[DESCRIPTION OF THE TASK]: Repeat each record word for word. Leave nothing out.

[MATERIAL SUPPLIED]:
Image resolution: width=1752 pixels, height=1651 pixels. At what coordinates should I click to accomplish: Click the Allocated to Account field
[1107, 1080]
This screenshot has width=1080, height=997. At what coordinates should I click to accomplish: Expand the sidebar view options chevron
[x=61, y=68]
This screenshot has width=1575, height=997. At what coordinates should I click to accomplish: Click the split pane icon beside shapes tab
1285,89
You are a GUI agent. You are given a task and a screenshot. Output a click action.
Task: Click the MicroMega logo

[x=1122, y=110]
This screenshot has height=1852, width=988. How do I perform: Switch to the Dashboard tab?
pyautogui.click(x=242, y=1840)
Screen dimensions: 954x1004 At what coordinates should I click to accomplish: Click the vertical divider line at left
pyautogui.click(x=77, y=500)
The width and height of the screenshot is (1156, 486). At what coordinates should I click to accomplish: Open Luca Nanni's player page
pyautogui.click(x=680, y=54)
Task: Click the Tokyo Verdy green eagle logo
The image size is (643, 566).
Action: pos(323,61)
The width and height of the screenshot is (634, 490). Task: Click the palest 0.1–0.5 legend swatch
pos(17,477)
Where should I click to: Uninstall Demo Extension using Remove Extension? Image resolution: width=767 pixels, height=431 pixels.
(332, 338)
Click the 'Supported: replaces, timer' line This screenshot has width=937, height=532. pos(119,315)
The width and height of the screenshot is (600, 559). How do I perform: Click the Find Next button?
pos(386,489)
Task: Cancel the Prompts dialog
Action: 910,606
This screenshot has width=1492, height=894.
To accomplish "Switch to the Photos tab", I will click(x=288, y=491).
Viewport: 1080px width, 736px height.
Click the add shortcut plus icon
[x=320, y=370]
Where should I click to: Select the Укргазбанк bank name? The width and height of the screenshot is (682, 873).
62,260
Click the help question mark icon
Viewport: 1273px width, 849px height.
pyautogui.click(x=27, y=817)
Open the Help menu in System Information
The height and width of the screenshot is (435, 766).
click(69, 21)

[RESPONSE FOR THIS EXERCISE]:
Image resolution: width=1752 pixels, height=1651 pixels. At what coordinates should I click to accomplish: Click the Allocated to Account field
[1107, 1080]
This screenshot has width=1080, height=997. At what coordinates should I click to accomplish: Expand the sidebar view options chevron
[x=61, y=68]
This screenshot has width=1575, height=997. At what coordinates should I click to accomplish: Click the split pane icon beside shapes tab
1285,89
You are a GUI agent. You are given a task and a screenshot. Output a click action.
Task: Click the MicroMega logo

[x=1122, y=110]
This screenshot has height=1852, width=988. How do I perform: Switch to the Dashboard tab?
pyautogui.click(x=242, y=1840)
Screen dimensions: 954x1004 At what coordinates should I click to accomplish: Click the vertical divider line at left
pyautogui.click(x=77, y=500)
The width and height of the screenshot is (1156, 486). At what coordinates should I click to accomplish: Open Luca Nanni's player page
pyautogui.click(x=680, y=54)
Task: Click the Tokyo Verdy green eagle logo
The image size is (643, 566).
Action: pos(323,61)
The width and height of the screenshot is (634, 490). Task: Click the palest 0.1–0.5 legend swatch
pos(17,477)
Where should I click to: Uninstall Demo Extension using Remove Extension? Image resolution: width=767 pixels, height=431 pixels.
(332, 338)
Click the 'Supported: replaces, timer' line This screenshot has width=937, height=532. pos(119,315)
The width and height of the screenshot is (600, 559). How do I perform: Click the Find Next button?
pos(386,489)
Task: Cancel the Prompts dialog
Action: 910,606
This screenshot has width=1492, height=894.
To accomplish "Switch to the Photos tab", I will click(x=288, y=491).
Viewport: 1080px width, 736px height.
Click the add shortcut plus icon
[x=320, y=370]
Where should I click to: Select the Укргазбанк bank name? The width and height of the screenshot is (682, 873).
62,260
Click the help question mark icon
Viewport: 1273px width, 849px height.
pyautogui.click(x=27, y=817)
Open the Help menu in System Information
The height and width of the screenshot is (435, 766).
click(69, 21)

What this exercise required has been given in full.